Het amendement voorziet tevens in de mogelijkheid van een gedeeltelijke vrijstelling van de leerplicht op lichamelijke of psychische gronden. Hiermee kan worden ingespeeld op de behoefte om onderwijs en langdurige zorg op elkaar af te stemmen voor jongeren die niet de hele dag of niet alle dagen van de week schoolonderwijs kunnen volgen. De jeugdarts kan een verklaring afgeven dat de jongere voor een gedeelte van de schooltijd niet in staat is om onderwijs in een school of instelling te volgen.
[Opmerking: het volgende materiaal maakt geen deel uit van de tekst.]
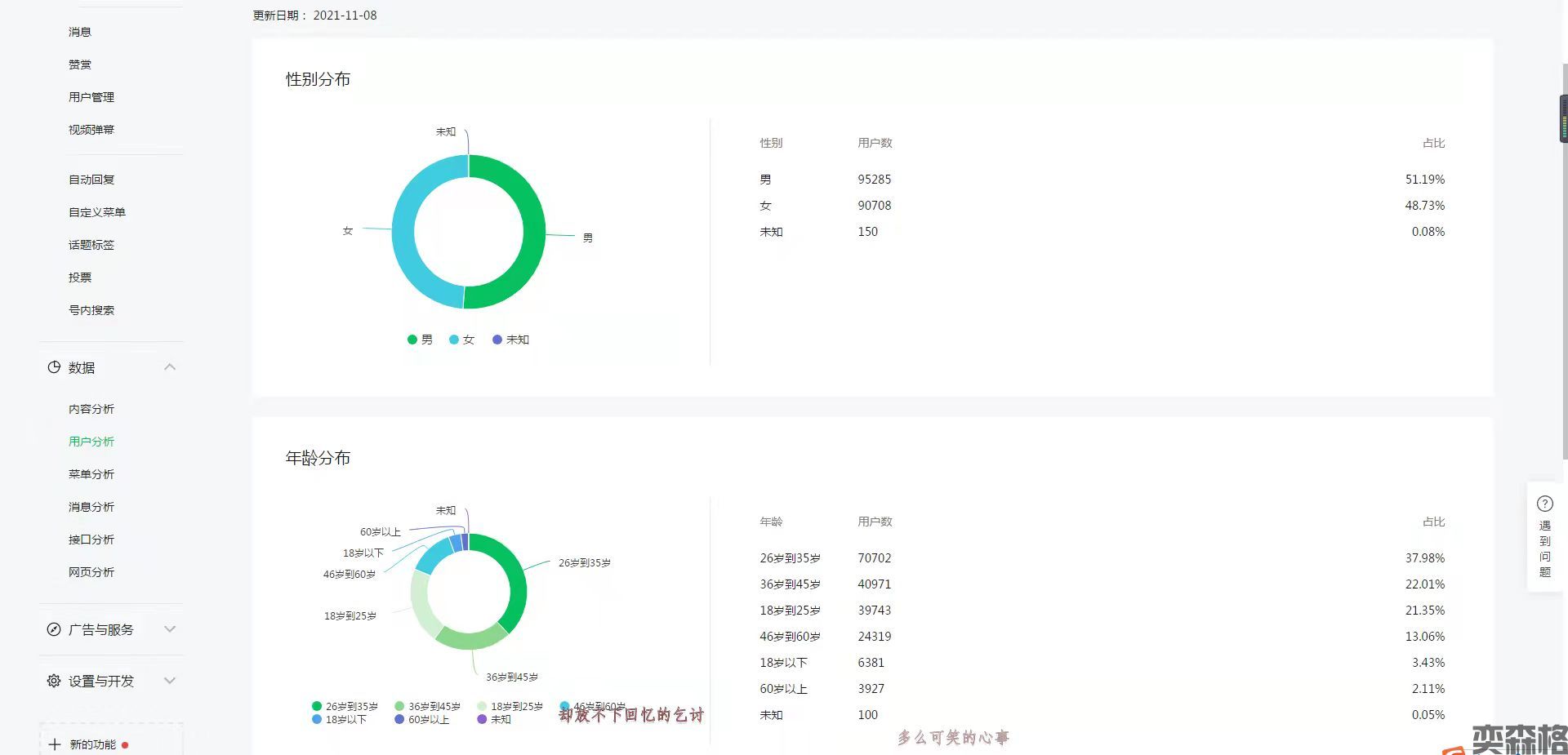
Task: Open the 遇到问题 help question icon
Action: [x=1544, y=504]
Voorkomen dient te worden dat jongeren die geheel of gedeeltelijk in staat worden geacht onderwijs in een school te volgen niet tot een school worden toegelaten. Op grond van de Wet passend onderwijs (Stb. 2012, 533) kan die situatie bijvoorbeeld ontstaan wanneer geen plaatsruimte in het onderwijs beschikbaar is. Ouders en verzorgers zijn desondanks op straffe van boete of hechtenis verplicht hun kind in te schrijven bij een school. Om het uitgangspunt van de Leerplichtwet 1969 uit te werken dat ouders en verzorgers niet tot het onmogelijke gehouden kunnen worden, bepaalt dit amendement dat gemeenten verantwoordelijk zijn voor een passende plaats in het onderwijs. Gemeenten hebben grondwettelijk gezien de verantwoordelijkheid om voldoende openbaar onderwijs te garanderen. Verzelfstandiging van het openbaar onderwijs laat deze verantwoordelijkheid onverlet. Hoewel het toelatingsbeleid de verantwoordelijkheid van het bevoegd gezag blijft, kunnen gemeenten er bijvoorbeeld wel voor zorgen dat in de statuten van de rechtspersoon die het openbaar onderwijs in stand houdt garanties zijn opgenomen inzake de toelating van leerlingen. In het op overeenstemming gericht overleg tussen gemeenten en de samenwerkingsverbanden passend onderwijs kunnen overigens ook met bijzondere scholen afspraken gemaakt worden inzake toelating van leerlingen.